Читать книгу Poems, Letters and Memories of Philip Sidney Nairn - E. Eddison R. - Страница 7
PREFACE
ОглавлениеThe verses which form the original and essential part of this book are somewhat overshadowed in bulk by the introductory Memoir. The justification of this (to my mind a complete justification) is that it is due not (at least I hope not) to prolixity on the part of the editor, but to the inclusion of long quotations from Nairn’s letters and from his diary. Some of the poems are undoubtedly worthy, in themselves and for their own sake, to be preserved. But their author wrote himself down less vividly and unmistakably in these essays in finished art than in his less studied writings, and any lasting value possessed by this compilation will, in my opinion, rest chiefly on such success as it may have in snatching from oblivion some living traits of a personality which has far more than a personal interest.

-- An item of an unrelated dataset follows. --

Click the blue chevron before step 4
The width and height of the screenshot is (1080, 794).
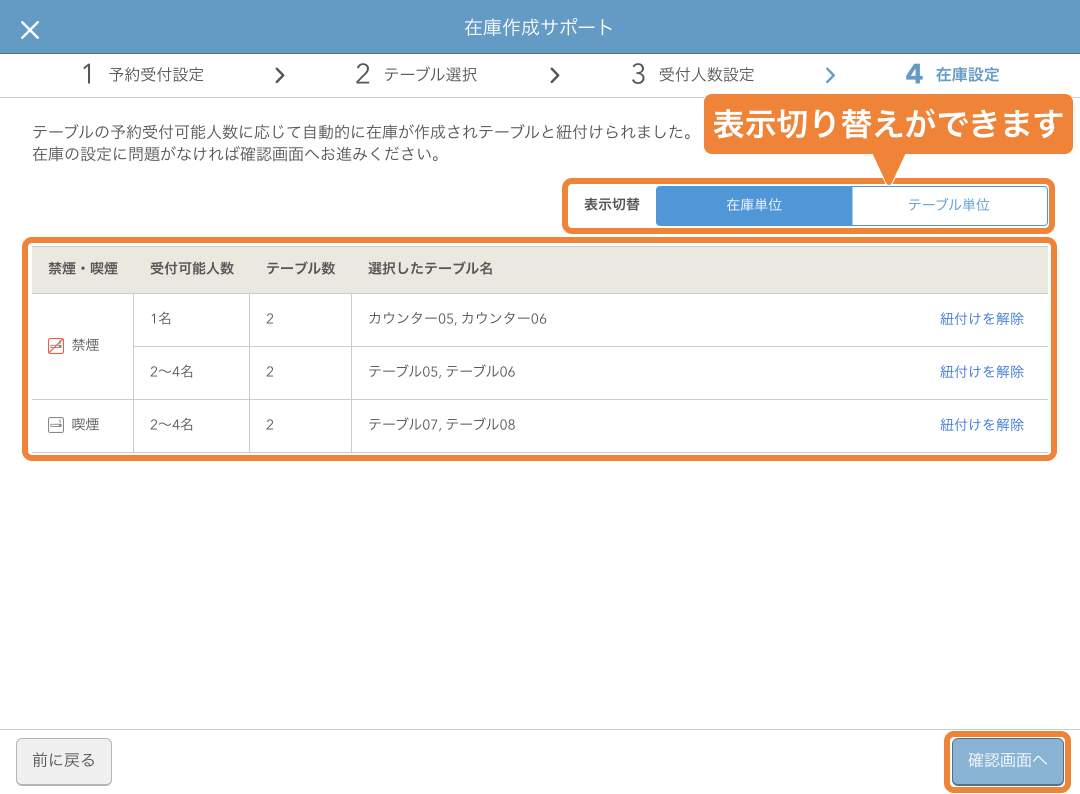tap(830, 75)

Of the defects of my share in the book I am painfully aware. It has been written in time of war, on Sundays or on late evenings, in such moments of leisure as could be found amid urgent official duties. In more favourable circumstances the area of correspondence covered might have been widened, and the balance of the whole better adjusted.

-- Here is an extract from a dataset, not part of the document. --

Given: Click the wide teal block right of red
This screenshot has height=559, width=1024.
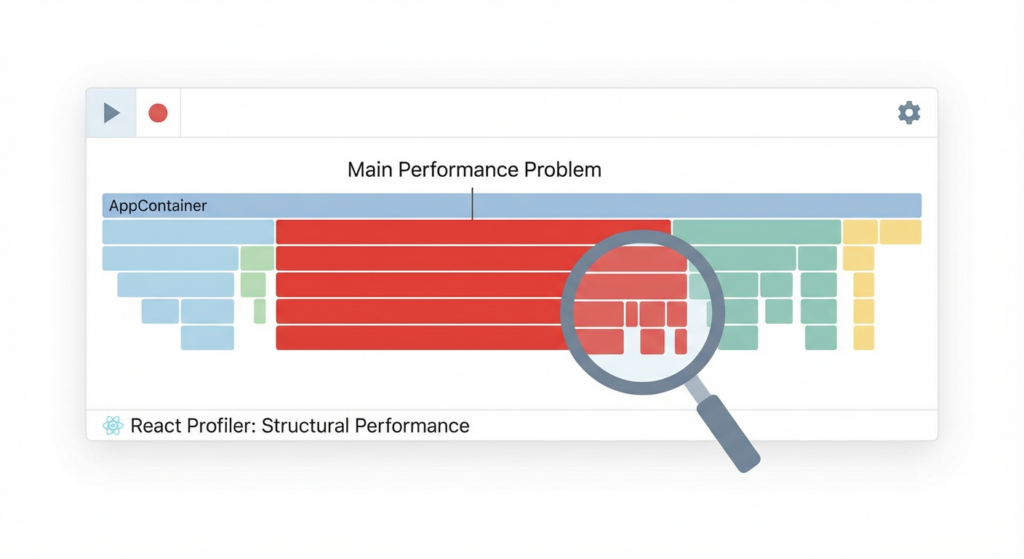Looking at the screenshot, I should (x=756, y=232).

In my estimate of Nairn’s character I do not pretend to be judicial. I have, however, kept a watchful eye on the pardonable leanings of a friend’s judgment towards mere eulogy. I have made no statement which has not been weighed, nor any which I do not believe to be true.

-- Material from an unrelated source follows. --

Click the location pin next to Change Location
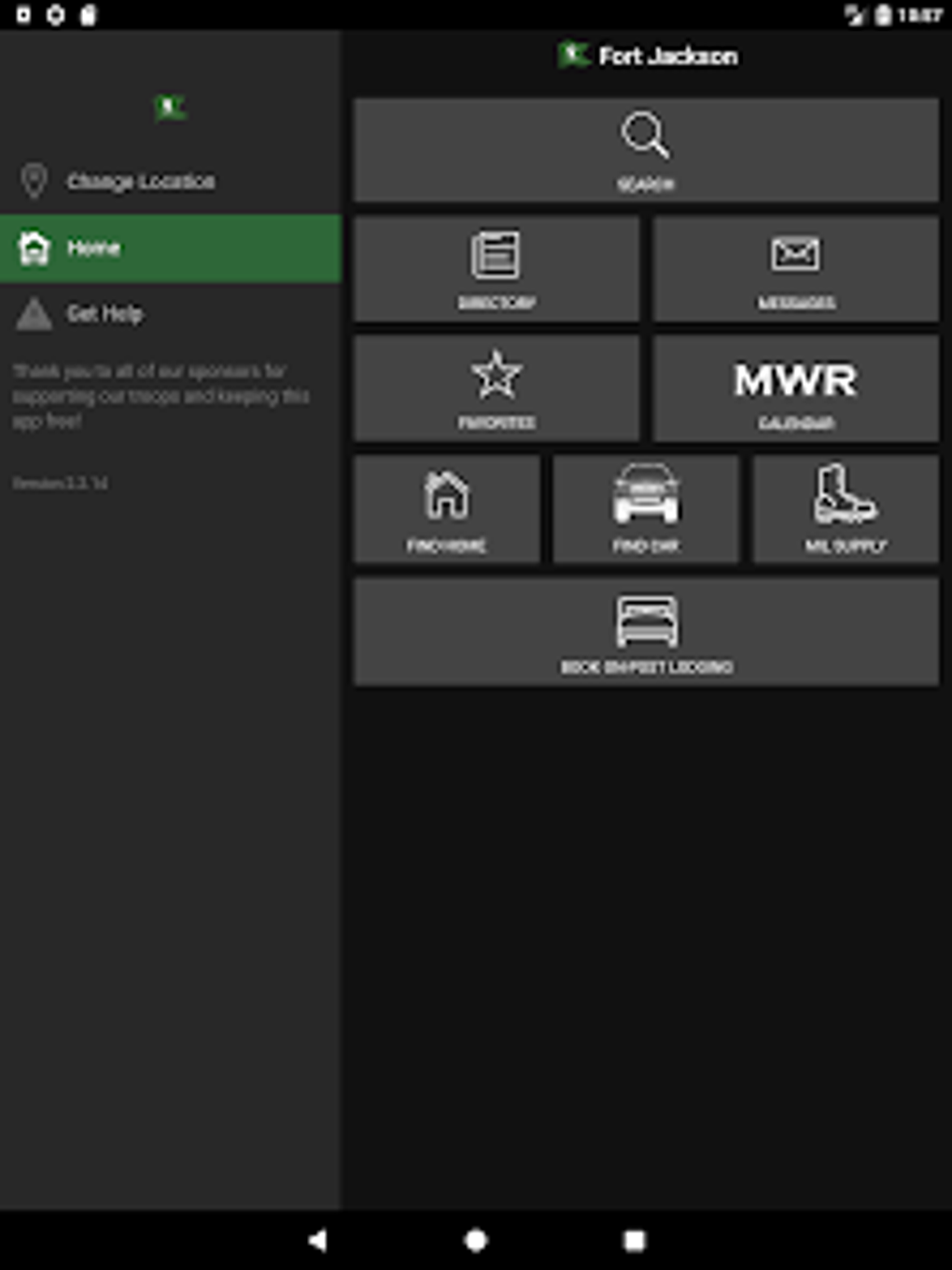 click(x=35, y=181)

I desire to thank my friend Mr Henry Nairn for the compliment he has paid me in asking me to undertake this work, and for the assistance and information which he has ungrudgingly placed at my disposal. Also my old friend Captain M. H. Woods, for permitting me to take his name in vain. For the local and historical particulars of Kelantan I am chiefly indebted to Mr W. A. Graham’s book, which is, I believe, still the chief authority on that State. I must finally record my obligations to the Editors of the Pall Mall Gazette and the Malay Mail, who have kindly consented to the reproduction of poems which appeared originally in their publications. Two sonnets, Exile and In the Buchheide, appeared in the Pall Mall Magazine, now incorporated with Nash’s Magazine. Finally, it may be noted of the pictures that Nairn appears in all of them.
E. R. E.
November, 1915.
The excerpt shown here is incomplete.